Optimization of seismic inversion for acoustic impedance estimation using a hybrid simulated annealing approach: A case study from F3-block, the Netherlands
摘要
The present research introduces a new methodology that combines simulated annealing (SA) and the quasi-Newton method (QNM) to enhance the prediction accuracy of impedance in the inter-well region. SA is employed to explore potential global optimum solutions with ample time and computational resources, while QNM serves as a local optimization technique focusing on refining solutions in the vicinity of the initial model. To address the limitations and leverage the strengths of both methods, the study integrates SA and QNM into a unified approach. The proposed technique involves applying a specific iteration of SA followed by QNM optimization, utilizing the initial model estimated by the former method. The effectiveness of this hybrid optimization approach is tested using synthetic data and real data from the F3-block in the Netherlands. Results indicate that the inverted impedance closely aligns with the modelled impedance under the hybrid optimization approach, outperforming SA, both with synthetic and real data. Statistical analysis reveal excellent performance within a reasonable computational time. Specifically, correlation coefficients for synthetic and real impedance cases are 0.99 and 0.88, respectively, while RMS errors are 0.11 and 0.26. Additionally, the hybrid optimization approach predicts impedance volume in the inter-well region, demonstrating superior subsurface information resolution compared to SA.

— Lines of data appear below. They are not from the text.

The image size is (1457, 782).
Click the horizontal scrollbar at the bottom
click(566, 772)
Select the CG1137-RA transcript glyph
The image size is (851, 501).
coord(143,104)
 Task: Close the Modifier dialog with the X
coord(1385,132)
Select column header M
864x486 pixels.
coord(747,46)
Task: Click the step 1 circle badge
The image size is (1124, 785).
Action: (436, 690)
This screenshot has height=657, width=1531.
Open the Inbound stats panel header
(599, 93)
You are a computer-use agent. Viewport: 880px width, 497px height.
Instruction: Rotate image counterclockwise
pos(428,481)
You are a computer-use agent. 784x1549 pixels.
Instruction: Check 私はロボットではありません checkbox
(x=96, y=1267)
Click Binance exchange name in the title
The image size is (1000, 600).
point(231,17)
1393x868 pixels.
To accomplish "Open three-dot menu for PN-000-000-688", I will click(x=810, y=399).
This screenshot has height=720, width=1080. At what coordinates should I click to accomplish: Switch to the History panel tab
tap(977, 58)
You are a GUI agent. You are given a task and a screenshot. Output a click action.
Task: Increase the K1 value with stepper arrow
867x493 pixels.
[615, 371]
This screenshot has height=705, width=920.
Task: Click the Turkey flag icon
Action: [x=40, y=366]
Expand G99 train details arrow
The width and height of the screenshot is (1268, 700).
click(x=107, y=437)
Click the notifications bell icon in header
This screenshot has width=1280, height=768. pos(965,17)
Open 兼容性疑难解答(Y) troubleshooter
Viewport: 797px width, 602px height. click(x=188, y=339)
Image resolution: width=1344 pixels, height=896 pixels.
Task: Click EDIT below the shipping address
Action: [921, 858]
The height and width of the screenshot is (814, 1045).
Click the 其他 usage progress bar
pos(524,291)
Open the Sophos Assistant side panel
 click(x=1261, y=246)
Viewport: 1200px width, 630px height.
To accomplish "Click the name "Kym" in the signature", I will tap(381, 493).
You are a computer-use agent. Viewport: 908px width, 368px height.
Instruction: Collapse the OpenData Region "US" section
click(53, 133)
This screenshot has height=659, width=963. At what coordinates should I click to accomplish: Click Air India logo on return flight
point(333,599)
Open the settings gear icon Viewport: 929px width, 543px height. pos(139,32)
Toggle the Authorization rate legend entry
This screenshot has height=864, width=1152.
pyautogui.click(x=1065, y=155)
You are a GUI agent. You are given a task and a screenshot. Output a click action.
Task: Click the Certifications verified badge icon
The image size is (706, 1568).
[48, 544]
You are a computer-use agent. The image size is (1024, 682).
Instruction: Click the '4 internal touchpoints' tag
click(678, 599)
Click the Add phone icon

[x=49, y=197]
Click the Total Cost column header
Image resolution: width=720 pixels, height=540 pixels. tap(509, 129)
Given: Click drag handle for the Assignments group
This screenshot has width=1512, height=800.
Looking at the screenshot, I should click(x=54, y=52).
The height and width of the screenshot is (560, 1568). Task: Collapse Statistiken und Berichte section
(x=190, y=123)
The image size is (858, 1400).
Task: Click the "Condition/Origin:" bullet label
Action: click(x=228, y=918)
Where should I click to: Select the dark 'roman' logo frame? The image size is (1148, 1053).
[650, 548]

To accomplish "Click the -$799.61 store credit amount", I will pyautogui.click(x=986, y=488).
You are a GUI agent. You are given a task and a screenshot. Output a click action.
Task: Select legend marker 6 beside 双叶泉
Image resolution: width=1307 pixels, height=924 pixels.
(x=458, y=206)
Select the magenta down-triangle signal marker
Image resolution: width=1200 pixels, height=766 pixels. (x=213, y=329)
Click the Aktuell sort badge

Research highlightsDeveloped a hybrid SA–QNM optimization framework that enhances global exploration and local convergence in acoustic impedance inversion. Achieved superior accuracy, with correlation coefficients of 0.99 (synthetic) and 0.88 (real) and significantly reduced RMS errors. Demonstrated improved inter-well impedance prediction and higher subsurface resolution over conventional simulated annealing.